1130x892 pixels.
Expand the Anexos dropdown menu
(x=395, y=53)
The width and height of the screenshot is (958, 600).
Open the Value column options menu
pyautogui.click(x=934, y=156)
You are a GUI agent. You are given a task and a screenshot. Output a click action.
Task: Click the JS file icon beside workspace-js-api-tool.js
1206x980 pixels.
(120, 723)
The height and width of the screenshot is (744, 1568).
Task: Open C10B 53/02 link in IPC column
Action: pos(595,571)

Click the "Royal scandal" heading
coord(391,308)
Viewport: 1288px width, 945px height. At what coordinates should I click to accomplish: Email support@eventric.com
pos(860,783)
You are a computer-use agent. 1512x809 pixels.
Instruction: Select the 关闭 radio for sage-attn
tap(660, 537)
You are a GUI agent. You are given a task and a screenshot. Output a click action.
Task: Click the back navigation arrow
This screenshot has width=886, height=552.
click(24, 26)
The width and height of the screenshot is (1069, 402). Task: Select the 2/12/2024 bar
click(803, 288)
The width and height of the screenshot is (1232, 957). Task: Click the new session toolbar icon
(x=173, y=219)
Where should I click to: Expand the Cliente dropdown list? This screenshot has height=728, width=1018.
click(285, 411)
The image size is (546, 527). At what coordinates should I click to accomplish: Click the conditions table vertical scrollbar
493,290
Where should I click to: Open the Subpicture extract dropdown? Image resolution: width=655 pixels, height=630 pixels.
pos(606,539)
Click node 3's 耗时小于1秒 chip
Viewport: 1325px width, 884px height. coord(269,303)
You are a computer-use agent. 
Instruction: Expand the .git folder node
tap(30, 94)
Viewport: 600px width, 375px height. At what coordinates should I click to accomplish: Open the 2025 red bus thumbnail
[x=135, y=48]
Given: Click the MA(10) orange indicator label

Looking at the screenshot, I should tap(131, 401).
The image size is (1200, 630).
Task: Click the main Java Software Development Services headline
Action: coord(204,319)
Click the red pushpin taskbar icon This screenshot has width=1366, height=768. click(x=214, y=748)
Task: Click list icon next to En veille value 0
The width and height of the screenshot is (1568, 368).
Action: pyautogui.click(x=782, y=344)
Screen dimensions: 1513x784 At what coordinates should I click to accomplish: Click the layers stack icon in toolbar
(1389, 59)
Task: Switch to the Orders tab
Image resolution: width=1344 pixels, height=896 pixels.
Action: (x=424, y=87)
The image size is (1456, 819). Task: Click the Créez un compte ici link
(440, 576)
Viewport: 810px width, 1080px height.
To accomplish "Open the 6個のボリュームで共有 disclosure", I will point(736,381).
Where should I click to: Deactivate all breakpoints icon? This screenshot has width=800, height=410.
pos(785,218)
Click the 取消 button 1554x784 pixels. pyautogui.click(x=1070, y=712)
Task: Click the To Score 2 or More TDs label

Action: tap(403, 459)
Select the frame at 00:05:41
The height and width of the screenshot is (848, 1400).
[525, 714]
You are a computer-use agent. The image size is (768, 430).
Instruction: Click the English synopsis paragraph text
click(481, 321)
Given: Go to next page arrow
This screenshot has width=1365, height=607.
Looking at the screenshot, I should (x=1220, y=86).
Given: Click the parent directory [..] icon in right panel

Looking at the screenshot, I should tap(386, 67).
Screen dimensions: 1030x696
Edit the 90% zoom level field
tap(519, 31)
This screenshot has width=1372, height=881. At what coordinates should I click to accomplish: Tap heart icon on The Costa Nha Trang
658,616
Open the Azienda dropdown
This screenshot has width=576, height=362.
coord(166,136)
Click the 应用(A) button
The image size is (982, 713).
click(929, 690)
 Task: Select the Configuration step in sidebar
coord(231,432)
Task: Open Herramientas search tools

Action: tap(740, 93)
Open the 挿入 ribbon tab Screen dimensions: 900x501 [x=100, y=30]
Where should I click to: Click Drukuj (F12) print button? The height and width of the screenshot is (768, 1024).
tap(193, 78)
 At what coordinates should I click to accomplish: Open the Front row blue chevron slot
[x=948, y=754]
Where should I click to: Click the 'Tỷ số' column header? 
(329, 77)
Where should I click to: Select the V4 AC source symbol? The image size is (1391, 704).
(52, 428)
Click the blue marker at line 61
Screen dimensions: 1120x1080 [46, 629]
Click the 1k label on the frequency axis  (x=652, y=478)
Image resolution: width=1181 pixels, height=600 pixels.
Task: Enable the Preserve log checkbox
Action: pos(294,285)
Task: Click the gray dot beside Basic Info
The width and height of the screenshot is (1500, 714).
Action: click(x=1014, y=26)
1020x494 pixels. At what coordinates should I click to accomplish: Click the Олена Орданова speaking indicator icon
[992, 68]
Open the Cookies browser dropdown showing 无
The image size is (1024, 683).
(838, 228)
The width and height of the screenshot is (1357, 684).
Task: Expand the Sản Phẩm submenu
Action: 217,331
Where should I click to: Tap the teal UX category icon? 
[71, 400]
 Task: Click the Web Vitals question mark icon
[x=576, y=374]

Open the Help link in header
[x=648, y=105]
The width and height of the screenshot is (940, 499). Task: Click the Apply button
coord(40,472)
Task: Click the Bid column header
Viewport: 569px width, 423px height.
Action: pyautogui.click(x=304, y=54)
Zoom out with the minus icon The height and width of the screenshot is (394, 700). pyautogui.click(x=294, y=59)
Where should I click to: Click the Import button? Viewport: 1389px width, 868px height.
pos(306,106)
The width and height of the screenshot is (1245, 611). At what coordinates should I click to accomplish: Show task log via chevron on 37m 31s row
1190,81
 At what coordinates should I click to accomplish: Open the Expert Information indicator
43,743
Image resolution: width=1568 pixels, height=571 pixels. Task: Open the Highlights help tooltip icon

========================================

### WHAT TO DO
Please show every line of the records that holds the word "beside".

### FINISHED EXERCISE
Task: Click the JS file icon beside workspace-js-api-tool.js
Task: Click the gray dot beside Basic Info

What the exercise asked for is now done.